Di negara-negara Asia Timur, seperti Jepang, Korea, dan Cina, peria dimanfaatkan untuk pengobatan, antara lain sebagai obat gangguan pencernaan, minuman penambah semangat, obat pencahar dan perangsang muntah, bahkan telah diekstrak dan dikemas dalam kapsul sebagai obat herbal/jamu. Buahnya mengandung albuminoid, karbohidrat, dan pigmen. Daunnya mengandung momordisina, momordina, carantina, resin, dan minyak. Sementara itu, akarnya mengandung asam momordial dan asam oleanolat, sedangkan bijinya mengandung saponin, alkaloid, triterprenoid, dan asam momordial. Peria juga dapat merangsang nafsu makan,menyembuhkan penyakit kuning,memperlancar pencernaan, dan sebagai obat malaria. Selain itu, peria juga mengandung beta-karotena dua kali lebih besar daripada brokoli sehingga berpotensi mampu mencegah timbulnya penyakit kanker dan mengurangi risiko terkena serangan jantung ataupun infeksi virus. Daun peria juga bermanfaat untuk menyembuhkan mencret pada bayi, membersihkan darah bagi wanita yang baru melahirkan, menurunkan demam, mengeluarkan cacing kremi, serta dapat menyembuhkan batuk. Buahnya yang berasa pahit biasa diolah sebagai sayur, misalnya pada gado-gado, pecel, rendang, atau gulai. Di Cina peria diolah dengan tausi, tauco, daging sapi, dan cabai sehingga rasanya makin enak atau diisi dengan adonan daging dan tofu, sedangkan di Jepang peria jadi primadona makanan sehat karena diolah menjadi sup, tempura, atau asinan sayuran. Ekstrak biji peria selain digunakan sebagai bahan obat, ternyata juga dapat digunakan sebagai pembasmi larva alami yang merugikan seperti larva Aedes aegypti yang menyebarkan penyakit demam berdarah dengue atau DBD.

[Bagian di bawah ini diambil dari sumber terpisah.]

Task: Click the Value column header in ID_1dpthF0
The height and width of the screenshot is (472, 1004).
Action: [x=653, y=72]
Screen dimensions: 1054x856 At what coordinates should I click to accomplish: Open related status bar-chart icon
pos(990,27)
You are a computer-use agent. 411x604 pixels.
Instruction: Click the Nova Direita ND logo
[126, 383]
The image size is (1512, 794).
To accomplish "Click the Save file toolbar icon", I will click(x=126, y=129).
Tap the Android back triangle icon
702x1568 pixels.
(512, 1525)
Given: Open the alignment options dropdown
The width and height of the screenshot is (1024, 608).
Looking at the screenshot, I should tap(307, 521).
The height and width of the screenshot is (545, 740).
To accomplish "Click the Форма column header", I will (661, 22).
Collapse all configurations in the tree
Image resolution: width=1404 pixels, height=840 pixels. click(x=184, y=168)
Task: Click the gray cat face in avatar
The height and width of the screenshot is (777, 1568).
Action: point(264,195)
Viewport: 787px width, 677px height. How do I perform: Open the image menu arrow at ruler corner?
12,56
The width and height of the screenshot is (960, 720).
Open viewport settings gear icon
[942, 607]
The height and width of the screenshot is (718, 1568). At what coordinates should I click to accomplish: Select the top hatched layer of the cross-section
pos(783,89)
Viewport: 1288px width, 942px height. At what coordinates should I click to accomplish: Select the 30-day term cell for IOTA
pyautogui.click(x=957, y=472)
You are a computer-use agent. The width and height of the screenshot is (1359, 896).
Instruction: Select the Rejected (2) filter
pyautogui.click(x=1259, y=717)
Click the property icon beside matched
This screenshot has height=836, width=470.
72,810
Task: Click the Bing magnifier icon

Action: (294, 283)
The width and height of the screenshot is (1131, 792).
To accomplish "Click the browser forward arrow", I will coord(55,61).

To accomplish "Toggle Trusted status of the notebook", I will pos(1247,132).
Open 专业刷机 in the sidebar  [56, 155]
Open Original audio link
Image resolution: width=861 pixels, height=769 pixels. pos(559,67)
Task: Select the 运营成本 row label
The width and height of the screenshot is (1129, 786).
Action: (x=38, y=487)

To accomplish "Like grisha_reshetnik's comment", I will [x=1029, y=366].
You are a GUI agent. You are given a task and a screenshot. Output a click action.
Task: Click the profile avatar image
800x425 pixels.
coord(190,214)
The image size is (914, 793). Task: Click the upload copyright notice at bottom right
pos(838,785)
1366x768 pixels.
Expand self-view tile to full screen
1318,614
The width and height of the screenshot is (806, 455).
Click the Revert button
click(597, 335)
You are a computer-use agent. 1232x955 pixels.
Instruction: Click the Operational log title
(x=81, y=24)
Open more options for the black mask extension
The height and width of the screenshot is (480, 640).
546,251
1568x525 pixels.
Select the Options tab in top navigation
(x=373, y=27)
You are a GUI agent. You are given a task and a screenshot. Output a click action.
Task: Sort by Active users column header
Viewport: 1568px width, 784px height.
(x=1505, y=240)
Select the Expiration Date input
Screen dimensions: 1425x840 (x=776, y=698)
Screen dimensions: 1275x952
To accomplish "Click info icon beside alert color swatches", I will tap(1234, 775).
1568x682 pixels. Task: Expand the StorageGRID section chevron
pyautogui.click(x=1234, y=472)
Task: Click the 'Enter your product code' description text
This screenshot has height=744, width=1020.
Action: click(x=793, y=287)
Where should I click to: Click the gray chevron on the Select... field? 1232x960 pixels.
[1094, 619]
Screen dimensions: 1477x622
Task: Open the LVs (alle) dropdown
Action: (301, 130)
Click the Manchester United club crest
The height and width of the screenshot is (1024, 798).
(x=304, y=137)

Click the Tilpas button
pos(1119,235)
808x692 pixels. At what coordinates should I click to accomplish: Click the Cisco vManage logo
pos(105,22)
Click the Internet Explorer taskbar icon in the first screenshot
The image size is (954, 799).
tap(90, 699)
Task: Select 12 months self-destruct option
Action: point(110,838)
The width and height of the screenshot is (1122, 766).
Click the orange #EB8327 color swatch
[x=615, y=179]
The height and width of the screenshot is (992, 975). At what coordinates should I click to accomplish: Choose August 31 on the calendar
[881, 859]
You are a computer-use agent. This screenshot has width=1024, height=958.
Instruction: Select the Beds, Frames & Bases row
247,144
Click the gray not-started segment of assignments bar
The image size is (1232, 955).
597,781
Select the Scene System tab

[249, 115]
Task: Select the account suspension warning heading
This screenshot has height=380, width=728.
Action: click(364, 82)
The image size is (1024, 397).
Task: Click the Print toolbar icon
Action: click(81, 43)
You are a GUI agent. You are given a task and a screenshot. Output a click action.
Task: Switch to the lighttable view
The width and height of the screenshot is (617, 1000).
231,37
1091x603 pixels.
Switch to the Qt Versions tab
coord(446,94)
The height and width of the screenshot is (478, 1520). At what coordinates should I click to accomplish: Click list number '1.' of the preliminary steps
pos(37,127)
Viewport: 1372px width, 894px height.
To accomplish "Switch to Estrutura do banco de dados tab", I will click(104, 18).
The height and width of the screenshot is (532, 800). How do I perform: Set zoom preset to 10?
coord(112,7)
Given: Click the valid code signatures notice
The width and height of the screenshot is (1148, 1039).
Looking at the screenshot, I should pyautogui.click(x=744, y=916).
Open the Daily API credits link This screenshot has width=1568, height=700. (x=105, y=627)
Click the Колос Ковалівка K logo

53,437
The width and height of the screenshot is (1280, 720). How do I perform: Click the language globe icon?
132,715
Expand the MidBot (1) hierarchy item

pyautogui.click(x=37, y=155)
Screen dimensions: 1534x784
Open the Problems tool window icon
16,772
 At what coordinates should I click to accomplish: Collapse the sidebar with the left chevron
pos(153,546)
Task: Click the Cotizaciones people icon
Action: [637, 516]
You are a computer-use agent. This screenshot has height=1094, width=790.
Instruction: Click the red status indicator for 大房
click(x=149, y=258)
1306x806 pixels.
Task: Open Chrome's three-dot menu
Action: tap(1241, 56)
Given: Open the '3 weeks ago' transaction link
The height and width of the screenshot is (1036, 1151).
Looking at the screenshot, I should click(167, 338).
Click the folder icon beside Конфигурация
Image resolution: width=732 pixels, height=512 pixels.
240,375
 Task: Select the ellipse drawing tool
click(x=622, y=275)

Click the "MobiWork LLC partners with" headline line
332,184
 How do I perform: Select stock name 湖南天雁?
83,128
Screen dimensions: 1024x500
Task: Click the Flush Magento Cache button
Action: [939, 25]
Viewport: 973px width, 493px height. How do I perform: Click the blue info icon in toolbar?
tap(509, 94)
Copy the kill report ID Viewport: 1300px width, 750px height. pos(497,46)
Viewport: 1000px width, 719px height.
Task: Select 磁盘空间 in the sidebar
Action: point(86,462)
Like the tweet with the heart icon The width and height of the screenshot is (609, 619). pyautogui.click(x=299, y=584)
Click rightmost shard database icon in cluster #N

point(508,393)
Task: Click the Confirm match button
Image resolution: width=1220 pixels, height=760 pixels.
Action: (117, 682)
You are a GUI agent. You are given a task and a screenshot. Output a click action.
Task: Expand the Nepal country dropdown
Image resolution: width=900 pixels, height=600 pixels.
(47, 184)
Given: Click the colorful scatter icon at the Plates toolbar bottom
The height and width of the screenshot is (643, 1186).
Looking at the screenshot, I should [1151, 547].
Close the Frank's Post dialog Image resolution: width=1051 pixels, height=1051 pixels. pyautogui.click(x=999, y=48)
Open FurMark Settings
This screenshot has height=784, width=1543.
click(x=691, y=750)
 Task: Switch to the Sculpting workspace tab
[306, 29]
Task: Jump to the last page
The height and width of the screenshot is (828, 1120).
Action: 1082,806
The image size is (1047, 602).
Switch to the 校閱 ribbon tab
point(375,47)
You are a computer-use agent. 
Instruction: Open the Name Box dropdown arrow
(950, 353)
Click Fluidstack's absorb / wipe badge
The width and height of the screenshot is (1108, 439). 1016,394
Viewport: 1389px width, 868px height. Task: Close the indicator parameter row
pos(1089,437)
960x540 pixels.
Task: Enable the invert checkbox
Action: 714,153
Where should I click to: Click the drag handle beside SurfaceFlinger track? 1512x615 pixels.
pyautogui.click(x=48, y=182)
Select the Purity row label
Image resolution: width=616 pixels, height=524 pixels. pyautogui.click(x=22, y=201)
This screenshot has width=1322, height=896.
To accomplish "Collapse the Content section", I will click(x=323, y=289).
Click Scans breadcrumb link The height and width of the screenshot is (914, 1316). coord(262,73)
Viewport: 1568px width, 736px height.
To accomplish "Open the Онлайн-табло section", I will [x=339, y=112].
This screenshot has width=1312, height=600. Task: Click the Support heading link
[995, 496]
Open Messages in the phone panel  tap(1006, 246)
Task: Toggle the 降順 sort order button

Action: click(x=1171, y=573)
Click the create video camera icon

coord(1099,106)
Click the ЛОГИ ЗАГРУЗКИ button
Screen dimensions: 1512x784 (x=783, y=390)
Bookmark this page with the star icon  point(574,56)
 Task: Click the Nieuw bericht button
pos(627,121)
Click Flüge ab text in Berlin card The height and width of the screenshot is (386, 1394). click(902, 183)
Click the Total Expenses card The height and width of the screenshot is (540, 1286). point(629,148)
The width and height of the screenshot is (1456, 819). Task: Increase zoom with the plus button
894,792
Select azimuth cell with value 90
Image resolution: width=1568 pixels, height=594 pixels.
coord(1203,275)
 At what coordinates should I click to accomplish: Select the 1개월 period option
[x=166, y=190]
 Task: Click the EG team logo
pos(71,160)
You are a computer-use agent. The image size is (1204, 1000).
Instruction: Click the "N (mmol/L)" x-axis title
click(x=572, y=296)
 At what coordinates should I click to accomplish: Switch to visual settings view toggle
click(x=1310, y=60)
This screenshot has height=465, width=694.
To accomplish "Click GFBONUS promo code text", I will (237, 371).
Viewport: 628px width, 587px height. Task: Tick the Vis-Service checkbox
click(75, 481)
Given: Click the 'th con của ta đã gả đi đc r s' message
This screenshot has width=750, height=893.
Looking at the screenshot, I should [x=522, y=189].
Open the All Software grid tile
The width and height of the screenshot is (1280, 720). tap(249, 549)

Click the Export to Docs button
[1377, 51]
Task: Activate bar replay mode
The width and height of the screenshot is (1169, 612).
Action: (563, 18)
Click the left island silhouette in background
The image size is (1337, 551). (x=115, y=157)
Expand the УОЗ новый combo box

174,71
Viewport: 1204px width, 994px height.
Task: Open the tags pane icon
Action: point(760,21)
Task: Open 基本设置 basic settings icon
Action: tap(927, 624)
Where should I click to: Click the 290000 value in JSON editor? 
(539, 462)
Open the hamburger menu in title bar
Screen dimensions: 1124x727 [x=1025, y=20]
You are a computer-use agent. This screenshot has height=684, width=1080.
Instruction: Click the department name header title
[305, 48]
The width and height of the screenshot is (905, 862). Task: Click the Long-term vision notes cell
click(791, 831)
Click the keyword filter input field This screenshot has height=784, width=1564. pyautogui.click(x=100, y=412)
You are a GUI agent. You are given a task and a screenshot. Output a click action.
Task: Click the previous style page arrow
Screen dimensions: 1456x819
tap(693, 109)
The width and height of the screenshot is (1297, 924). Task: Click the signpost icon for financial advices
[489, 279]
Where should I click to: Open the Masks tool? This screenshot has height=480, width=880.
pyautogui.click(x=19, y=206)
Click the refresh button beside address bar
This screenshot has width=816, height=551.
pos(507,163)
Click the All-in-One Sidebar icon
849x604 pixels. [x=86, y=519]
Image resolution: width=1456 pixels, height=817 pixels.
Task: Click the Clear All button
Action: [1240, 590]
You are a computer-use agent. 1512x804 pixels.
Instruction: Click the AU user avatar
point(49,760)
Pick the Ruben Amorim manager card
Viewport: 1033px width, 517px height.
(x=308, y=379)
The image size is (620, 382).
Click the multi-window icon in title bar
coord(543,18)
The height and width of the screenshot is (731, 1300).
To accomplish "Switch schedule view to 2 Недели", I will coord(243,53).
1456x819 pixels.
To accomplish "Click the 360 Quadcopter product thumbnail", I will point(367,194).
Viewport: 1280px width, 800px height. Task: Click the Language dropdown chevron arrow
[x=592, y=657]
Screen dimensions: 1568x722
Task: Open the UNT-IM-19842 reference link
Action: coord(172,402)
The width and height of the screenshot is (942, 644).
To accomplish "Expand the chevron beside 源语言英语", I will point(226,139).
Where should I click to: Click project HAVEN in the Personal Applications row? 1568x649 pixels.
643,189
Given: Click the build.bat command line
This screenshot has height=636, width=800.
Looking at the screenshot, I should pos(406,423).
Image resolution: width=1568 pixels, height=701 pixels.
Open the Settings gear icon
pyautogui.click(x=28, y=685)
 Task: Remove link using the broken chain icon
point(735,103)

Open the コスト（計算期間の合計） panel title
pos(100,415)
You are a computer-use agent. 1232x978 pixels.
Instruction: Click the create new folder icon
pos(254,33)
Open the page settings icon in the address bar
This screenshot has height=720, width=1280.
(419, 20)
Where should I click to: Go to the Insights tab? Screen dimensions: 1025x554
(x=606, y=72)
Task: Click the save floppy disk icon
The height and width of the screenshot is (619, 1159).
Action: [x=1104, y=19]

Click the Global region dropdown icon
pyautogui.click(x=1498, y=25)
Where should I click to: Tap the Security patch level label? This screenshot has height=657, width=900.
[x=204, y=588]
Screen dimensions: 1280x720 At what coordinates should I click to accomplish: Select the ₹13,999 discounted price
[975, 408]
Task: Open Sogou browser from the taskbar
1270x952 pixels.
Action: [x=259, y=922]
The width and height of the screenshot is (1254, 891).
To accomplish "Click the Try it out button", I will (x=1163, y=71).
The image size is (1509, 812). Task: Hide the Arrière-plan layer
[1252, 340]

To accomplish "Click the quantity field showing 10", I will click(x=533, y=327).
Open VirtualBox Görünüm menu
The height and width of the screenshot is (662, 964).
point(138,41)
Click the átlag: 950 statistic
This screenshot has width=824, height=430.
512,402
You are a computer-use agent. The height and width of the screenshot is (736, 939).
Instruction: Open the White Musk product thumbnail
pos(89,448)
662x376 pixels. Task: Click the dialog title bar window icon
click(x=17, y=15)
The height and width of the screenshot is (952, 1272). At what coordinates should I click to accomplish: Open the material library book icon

Sejak zaman purba peria digunakan untuk merawat penderita kencing manis karena terbukti berkhasiat hipoglikemik melalui insulin nabati yang mengurangi kandungan gula dalam darah dan air kencing.
Penelitian mengenai khasiat hipoglikemik ini dilakukan oleh William D.Torres pada tahun 2004 baik secara in vitro maupun in vivo. Efek peria dalam menurunkan gula darah pada hewan percobaan bekerja dengan mencegah usus menyerap gula yang dimakan. Selain itu diduga peria memiliki komponen yang menyerupai sulfonylurea, yakni obat antidiabetes paling tua . Obat jenis ini menstimulasi sel beta kelenjar pankreas tubuh memproduksi insulin lebih banyak, selain meningkatkan deposit cadangan gula glikogen di hati. Momordisin, sejenis glukosida yang terkandung dalam peria juga mampu menurunkan kadar gula dalam darah dan membantu pankreas menghasilkan insulin. Efek peria dalam menurunkan gula darah pada kelinci diperkirakan juga serupa dengan mekanisme insulin. Penemuan peria sebagai antidiabetes ini diperkuat oleh hasil penelitian ahli obat berkebangsaan Inggris, A.Raman dan C.lau pada tahun 1996 yang menyatakan bahwa sari dan serbuk kering buah peria menyebabkan pengurangan kadar glukosa dalam darahdan meningkatkan toleransi glukosa. Dalam ramuan tradisional, buah peria ditumbuk hingga menghasilkan cairan pahit atau merebus daun serta buahnya sehingga menghasilkan air yang dapat diminum secara langsung. Sebagai obat diabetes, buah peria dapat disajikan sebagai teh karena terbukti tidak memiliki efek samping terhadap sistem pencernaan sehingga tepat dikonsumsi oleh penderita yang mengalami konstipasi.